Conda best practices
What is conda
- a software install tool that can manage software dependencies, and
- a user (shell) environment management tool.
It is a bit similar to yum or apt, plus python virtual environments, if you are familiar with those. Conda
- packages can contain software written in any language
- works the same in Linux, Mac OS and Windows
- works the same in machines from laptops to large clusters
- packages contain pre-compiled binaries, and the recipe they we built with
- does not require administrator privileges to run, unlike yum and apt
- can install software into multiple install roots, Conda environments
- is primarily designed for single user usage
Note, the term "Conda environment" relates to two somewhat separate concept. It can refer either or both of
- one of the user's conda software install root directories, and
- the user's shell environment that has been modified with
conda activate ...command.
When to use Conda and what kind of software you should install with it?
Conda is well suited for installing desktop type software, and complex, possibly conflicting, package dependencies in Python, LaTex, or R, for example. It is designed to be used on personal software installs. Naturally, the software installed with it can be made available to others, too. The configuration files, environment.yaml, for the conda software environments can be easily shared with others.
When to yum, apt, or brew
If you are running on a personal Linux machine, such as laptop, have administrator privileges, and intend to run the program only on your personal machine, using yum, apt or homebrew may be more convenient.

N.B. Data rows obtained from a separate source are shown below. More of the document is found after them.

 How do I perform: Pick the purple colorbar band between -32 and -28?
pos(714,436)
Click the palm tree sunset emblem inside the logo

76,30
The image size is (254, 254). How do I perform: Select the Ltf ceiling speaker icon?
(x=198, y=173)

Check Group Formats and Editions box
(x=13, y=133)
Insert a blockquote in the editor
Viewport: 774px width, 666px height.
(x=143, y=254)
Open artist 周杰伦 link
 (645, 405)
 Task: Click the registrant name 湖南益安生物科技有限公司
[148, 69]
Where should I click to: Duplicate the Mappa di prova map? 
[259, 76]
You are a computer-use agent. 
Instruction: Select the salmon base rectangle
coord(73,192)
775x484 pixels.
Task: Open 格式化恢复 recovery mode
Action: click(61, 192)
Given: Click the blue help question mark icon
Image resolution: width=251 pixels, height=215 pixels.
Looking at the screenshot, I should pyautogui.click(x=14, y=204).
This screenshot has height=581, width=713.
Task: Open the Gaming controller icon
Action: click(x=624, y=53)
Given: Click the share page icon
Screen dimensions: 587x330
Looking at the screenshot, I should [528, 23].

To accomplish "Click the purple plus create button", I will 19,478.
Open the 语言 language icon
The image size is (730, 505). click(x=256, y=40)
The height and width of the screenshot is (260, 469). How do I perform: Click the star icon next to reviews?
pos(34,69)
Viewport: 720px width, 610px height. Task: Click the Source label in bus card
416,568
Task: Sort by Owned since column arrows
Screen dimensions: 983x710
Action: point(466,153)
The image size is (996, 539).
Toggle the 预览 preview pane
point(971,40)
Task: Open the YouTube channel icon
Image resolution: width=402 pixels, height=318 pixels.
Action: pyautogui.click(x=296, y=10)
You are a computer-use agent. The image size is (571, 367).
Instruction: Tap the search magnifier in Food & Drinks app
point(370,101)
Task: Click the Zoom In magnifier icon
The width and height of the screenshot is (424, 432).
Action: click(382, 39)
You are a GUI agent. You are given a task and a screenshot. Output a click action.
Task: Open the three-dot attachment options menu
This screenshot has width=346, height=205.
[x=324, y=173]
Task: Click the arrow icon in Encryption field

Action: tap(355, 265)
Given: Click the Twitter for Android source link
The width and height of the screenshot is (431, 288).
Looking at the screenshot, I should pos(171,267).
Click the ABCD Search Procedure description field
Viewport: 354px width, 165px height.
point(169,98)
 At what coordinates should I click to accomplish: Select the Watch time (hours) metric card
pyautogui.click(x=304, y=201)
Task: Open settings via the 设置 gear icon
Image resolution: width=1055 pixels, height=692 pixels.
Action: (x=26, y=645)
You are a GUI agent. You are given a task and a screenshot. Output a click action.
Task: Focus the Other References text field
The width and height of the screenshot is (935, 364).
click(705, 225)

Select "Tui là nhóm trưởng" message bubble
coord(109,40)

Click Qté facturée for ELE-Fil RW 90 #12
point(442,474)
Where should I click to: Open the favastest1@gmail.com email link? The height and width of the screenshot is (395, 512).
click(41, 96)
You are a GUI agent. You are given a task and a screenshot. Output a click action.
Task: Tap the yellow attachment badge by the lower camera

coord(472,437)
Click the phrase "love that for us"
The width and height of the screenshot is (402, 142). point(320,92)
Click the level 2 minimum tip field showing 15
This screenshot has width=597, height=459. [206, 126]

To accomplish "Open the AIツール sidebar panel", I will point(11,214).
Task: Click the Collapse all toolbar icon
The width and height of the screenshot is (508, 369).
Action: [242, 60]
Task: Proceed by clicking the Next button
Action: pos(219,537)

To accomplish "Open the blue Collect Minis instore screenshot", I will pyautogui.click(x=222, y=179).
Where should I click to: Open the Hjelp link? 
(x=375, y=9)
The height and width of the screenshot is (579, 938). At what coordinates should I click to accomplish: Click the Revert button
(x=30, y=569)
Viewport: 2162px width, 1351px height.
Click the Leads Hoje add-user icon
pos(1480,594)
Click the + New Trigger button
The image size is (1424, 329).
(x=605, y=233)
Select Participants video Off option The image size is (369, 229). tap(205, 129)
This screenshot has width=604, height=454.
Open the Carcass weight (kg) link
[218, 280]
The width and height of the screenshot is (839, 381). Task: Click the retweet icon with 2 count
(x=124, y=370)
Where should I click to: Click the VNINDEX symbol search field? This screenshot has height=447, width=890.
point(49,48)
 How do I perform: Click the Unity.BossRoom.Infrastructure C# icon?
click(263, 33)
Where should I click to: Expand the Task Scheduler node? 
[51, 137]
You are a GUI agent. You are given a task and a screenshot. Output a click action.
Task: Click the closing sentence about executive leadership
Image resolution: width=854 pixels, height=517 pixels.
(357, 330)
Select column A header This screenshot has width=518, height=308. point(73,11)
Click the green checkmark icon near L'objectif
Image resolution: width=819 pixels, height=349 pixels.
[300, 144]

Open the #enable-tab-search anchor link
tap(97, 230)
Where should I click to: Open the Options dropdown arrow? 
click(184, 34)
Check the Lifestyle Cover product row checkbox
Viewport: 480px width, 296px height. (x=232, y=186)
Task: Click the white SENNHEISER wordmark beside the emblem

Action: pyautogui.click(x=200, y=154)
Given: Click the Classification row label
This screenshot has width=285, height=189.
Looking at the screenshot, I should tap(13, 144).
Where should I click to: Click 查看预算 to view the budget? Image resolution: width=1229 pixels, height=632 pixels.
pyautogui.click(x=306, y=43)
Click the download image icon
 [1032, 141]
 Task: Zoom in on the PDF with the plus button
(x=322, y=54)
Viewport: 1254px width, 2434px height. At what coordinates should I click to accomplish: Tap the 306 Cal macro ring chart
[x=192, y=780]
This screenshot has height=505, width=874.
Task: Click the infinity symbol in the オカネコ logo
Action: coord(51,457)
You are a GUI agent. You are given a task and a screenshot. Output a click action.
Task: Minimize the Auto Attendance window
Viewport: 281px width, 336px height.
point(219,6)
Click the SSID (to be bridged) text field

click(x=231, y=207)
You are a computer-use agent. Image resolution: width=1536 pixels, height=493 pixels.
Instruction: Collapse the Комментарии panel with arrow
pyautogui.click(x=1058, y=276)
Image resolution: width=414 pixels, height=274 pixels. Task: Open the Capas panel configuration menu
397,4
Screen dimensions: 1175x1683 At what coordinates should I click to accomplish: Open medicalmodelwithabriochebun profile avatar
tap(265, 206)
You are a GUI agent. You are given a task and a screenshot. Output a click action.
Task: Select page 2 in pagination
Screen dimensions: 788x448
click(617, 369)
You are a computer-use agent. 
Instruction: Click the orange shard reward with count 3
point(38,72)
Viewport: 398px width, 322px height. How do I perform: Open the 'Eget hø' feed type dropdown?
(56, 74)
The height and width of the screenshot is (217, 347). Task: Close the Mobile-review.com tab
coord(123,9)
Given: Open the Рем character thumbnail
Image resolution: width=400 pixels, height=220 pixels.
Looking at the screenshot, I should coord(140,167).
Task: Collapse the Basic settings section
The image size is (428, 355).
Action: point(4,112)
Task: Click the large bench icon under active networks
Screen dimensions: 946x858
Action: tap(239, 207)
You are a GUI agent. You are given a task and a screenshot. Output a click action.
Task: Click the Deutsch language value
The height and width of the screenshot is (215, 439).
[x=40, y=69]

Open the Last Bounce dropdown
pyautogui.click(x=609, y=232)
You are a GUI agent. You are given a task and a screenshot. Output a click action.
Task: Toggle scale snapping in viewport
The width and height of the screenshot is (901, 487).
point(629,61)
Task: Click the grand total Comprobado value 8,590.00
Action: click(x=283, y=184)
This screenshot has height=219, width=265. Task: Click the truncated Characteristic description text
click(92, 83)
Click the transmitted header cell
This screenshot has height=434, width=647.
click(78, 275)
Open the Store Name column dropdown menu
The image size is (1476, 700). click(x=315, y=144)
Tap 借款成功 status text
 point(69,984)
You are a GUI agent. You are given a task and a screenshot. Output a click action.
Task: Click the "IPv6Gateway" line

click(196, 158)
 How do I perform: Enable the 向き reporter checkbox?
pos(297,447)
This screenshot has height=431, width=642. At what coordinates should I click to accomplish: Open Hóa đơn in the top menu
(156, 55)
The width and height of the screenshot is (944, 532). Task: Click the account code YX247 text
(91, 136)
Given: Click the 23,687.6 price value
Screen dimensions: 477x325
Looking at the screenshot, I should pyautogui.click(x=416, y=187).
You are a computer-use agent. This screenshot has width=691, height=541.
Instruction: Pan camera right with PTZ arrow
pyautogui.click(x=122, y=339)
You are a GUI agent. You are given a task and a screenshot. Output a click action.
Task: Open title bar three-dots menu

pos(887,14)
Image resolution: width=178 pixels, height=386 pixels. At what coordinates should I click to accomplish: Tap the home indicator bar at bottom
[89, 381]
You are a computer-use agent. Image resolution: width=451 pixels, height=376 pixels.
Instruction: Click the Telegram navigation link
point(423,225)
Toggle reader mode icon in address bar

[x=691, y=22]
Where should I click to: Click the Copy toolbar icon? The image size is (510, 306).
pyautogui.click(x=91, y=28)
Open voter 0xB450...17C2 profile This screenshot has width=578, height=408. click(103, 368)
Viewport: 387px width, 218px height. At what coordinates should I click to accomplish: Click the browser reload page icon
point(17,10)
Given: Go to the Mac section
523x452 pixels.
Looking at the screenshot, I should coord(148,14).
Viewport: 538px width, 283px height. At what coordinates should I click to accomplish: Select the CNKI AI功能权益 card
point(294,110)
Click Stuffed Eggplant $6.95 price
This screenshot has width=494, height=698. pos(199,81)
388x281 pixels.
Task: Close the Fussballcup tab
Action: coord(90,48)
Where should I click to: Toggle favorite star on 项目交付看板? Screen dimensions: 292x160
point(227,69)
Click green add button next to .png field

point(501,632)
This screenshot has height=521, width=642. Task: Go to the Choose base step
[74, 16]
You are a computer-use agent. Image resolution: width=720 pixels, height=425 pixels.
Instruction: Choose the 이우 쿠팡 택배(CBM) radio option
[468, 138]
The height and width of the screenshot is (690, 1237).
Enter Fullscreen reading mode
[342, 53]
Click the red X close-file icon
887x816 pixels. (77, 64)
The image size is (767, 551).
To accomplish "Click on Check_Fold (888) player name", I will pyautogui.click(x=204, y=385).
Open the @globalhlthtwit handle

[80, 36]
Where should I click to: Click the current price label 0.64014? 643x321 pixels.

When to build from the sources
If you are installing a MPI parallel and/or performance optimized application on a HPC cluster, follow the instructions of the computing center about building software from the sources. The software dependencies in HPC environments are usually handled using environment module system. For development work, using a laptop and possibly conda or yum/apt/homebrew for installing dependencies and development tools, is still likely more convenient.
There are package and management tools for building and installing HPC software from sources, such as Spack. Those are not as widely used as Conda, and often require some knowledge of the software build process, but they do compile and optimize the software for the particular architecture.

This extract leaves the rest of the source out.